Records taken from a dataset
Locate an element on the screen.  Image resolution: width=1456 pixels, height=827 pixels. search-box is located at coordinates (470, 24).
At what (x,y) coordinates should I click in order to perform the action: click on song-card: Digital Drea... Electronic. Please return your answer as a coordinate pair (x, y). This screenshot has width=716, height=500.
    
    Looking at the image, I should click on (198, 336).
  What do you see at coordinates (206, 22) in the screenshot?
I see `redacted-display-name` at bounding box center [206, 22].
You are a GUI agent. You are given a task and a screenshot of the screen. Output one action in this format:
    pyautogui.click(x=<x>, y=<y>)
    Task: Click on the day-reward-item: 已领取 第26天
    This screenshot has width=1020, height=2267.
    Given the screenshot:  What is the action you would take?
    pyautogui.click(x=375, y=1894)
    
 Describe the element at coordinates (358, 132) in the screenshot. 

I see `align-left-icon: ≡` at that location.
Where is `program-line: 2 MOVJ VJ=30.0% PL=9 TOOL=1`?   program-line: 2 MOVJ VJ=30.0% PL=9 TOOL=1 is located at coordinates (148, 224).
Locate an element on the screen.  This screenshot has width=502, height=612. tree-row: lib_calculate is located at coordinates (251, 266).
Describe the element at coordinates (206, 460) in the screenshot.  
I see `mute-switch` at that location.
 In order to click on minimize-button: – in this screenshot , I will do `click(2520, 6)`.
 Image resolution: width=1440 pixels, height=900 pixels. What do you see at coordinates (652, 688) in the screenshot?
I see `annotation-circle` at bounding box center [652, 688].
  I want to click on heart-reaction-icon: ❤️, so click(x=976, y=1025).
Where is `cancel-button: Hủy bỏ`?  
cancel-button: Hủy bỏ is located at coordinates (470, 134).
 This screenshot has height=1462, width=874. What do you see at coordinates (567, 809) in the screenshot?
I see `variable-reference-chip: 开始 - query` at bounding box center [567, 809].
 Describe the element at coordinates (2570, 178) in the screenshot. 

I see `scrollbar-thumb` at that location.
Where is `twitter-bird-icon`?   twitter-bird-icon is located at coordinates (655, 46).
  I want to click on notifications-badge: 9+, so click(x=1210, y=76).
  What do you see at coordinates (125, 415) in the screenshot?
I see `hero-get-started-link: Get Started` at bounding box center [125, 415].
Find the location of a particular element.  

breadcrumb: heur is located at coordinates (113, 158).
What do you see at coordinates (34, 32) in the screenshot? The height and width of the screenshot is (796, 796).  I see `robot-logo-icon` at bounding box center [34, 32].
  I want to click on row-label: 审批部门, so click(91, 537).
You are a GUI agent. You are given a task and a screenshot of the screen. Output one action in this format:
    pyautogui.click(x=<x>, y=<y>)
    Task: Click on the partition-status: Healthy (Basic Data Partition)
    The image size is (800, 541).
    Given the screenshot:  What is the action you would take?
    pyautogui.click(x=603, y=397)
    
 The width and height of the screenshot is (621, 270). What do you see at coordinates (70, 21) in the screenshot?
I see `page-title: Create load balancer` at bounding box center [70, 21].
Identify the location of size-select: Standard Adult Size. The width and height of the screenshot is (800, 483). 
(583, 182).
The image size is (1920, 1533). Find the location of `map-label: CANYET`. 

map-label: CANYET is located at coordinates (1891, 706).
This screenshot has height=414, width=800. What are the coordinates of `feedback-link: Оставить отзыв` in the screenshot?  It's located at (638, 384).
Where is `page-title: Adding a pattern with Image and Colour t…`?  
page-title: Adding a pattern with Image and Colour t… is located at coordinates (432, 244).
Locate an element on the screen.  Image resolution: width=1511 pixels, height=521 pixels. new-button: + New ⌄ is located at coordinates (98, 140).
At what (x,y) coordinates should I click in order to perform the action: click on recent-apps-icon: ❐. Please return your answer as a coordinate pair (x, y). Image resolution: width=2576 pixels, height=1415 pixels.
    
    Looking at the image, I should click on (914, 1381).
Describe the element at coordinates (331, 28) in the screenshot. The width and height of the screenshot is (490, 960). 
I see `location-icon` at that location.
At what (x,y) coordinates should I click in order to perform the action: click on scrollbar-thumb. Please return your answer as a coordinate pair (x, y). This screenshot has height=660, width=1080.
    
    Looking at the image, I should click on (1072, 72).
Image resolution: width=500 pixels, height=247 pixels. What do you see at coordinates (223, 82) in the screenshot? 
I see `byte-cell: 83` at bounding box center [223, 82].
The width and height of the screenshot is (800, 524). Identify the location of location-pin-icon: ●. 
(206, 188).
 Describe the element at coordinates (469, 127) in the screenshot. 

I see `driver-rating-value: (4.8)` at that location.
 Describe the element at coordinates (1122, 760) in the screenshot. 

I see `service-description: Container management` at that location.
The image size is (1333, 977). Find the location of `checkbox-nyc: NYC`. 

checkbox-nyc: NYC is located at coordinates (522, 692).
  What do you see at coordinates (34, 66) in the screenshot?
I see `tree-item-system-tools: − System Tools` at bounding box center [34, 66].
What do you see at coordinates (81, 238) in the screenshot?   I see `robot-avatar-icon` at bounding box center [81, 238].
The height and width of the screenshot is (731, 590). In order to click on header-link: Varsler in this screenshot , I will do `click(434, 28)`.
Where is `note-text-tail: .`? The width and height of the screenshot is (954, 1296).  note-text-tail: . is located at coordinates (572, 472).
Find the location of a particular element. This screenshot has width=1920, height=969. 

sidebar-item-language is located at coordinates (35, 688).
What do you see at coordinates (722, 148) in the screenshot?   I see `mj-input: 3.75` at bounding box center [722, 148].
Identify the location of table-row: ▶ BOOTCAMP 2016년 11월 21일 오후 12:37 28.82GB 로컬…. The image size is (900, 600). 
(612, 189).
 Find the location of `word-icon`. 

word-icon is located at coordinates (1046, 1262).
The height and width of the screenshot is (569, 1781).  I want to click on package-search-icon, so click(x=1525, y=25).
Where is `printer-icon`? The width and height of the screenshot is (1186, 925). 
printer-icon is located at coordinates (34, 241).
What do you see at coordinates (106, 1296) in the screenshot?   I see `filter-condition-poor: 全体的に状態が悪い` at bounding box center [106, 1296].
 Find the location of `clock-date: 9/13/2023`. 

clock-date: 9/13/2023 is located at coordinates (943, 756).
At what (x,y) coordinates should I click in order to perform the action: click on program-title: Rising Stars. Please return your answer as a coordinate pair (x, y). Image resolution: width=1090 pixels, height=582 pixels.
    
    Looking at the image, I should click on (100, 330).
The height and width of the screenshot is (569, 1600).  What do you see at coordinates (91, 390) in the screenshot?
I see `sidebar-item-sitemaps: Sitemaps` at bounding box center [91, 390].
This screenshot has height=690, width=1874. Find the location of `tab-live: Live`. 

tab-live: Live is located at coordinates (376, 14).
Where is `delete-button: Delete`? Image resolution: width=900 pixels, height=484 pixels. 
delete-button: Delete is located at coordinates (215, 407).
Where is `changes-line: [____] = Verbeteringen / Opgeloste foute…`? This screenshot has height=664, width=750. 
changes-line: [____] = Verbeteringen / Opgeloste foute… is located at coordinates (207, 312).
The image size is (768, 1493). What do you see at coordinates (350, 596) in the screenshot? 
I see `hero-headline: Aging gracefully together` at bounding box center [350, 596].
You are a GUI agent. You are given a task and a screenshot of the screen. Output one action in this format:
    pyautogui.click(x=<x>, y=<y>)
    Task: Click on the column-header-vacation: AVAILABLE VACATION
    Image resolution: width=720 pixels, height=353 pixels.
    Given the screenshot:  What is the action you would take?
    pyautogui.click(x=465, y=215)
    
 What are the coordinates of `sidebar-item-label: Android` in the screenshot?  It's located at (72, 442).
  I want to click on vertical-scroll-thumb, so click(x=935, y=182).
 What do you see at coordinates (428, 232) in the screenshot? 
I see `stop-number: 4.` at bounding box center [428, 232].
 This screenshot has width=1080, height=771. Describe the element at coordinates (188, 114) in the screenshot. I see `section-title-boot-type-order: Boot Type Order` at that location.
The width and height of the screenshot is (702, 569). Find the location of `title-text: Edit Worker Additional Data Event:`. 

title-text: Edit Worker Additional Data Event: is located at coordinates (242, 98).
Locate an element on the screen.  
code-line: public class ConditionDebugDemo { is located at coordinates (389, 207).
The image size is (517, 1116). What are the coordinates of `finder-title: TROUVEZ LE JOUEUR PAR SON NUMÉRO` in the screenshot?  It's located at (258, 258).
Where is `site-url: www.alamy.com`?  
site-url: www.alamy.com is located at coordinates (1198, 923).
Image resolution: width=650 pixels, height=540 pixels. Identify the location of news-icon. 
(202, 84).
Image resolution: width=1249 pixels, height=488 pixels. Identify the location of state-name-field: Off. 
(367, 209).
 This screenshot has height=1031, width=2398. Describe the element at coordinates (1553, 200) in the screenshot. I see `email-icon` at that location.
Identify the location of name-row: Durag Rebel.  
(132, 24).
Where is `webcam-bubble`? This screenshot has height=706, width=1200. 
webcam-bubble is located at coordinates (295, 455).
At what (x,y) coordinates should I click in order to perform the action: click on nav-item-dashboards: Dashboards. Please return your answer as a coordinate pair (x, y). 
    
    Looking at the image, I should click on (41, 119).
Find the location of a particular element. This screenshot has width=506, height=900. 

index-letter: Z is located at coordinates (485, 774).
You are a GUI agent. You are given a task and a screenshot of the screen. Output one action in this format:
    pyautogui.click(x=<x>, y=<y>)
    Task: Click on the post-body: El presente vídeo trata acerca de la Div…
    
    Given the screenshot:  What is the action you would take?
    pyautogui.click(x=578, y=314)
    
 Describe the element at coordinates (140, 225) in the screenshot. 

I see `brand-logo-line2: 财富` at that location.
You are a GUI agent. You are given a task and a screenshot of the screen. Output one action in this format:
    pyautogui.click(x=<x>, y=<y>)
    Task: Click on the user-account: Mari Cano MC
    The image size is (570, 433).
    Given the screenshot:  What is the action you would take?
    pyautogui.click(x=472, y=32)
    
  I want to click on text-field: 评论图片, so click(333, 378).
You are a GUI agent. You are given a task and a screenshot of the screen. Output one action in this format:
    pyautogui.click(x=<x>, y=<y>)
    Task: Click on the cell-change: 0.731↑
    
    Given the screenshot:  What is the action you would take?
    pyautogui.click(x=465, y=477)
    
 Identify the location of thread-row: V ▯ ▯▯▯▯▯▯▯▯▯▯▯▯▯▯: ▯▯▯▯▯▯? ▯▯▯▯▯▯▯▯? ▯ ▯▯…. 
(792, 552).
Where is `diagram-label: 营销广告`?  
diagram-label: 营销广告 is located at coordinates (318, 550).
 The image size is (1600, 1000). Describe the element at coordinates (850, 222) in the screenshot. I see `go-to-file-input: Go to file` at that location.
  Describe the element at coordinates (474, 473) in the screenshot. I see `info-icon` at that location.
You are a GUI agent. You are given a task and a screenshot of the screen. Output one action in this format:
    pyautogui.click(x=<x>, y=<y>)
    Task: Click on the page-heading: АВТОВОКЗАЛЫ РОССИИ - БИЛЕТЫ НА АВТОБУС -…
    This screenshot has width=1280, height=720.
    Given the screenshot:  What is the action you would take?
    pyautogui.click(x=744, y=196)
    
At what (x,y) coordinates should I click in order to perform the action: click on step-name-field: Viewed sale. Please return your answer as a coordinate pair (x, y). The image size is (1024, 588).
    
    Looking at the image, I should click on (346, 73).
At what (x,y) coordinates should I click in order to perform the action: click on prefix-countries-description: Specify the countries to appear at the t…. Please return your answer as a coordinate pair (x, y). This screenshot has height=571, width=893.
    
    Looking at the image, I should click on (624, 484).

ASSIGNED TASK: Please write out again, word for word, the lines of the records starting with the line that contains "Describe the element at coordinates (358, 132)" and going on through the line that contains "coordinates (148, 224).", both of those lines included.

EXERCISE RESULT:
 Describe the element at coordinates (358, 132) in the screenshot. 

I see `align-left-icon: ≡` at that location.
Where is `program-line: 2 MOVJ VJ=30.0% PL=9 TOOL=1`?   program-line: 2 MOVJ VJ=30.0% PL=9 TOOL=1 is located at coordinates (148, 224).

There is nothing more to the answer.